Source material:
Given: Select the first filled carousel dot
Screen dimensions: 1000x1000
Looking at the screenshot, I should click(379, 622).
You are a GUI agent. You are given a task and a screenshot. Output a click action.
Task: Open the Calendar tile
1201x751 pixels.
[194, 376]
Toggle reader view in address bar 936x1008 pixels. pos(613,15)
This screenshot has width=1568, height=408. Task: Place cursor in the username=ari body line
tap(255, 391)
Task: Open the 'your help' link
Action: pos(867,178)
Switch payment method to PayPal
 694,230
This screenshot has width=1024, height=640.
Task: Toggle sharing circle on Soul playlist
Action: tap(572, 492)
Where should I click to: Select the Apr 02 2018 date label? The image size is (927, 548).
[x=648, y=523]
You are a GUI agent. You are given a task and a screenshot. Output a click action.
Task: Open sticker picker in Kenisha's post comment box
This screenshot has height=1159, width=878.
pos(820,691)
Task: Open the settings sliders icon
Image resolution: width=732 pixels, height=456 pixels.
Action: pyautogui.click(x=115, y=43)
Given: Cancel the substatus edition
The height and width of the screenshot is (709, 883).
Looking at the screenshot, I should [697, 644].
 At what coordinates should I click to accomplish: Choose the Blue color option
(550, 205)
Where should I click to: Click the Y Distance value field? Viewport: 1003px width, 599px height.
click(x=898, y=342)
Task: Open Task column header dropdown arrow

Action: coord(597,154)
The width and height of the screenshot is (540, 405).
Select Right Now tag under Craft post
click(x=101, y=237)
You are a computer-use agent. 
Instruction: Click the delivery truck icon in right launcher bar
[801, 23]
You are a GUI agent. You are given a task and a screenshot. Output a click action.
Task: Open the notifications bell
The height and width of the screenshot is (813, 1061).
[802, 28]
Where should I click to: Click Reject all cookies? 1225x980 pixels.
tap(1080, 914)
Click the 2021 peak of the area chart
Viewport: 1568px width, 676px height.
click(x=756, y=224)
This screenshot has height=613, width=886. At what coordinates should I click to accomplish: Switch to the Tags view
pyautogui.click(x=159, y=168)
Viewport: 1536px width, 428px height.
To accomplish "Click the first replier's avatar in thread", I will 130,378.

Task to complete: Copy each line exactly, from the line containing "Click the 2021 peak of the area chart" down to the last line of the material, and no other lines.

Output for this task:
Click the 2021 peak of the area chart
Viewport: 1568px width, 676px height.
click(x=756, y=224)
This screenshot has height=613, width=886. At what coordinates should I click to accomplish: Switch to the Tags view
pyautogui.click(x=159, y=168)
Viewport: 1536px width, 428px height.
To accomplish "Click the first replier's avatar in thread", I will 130,378.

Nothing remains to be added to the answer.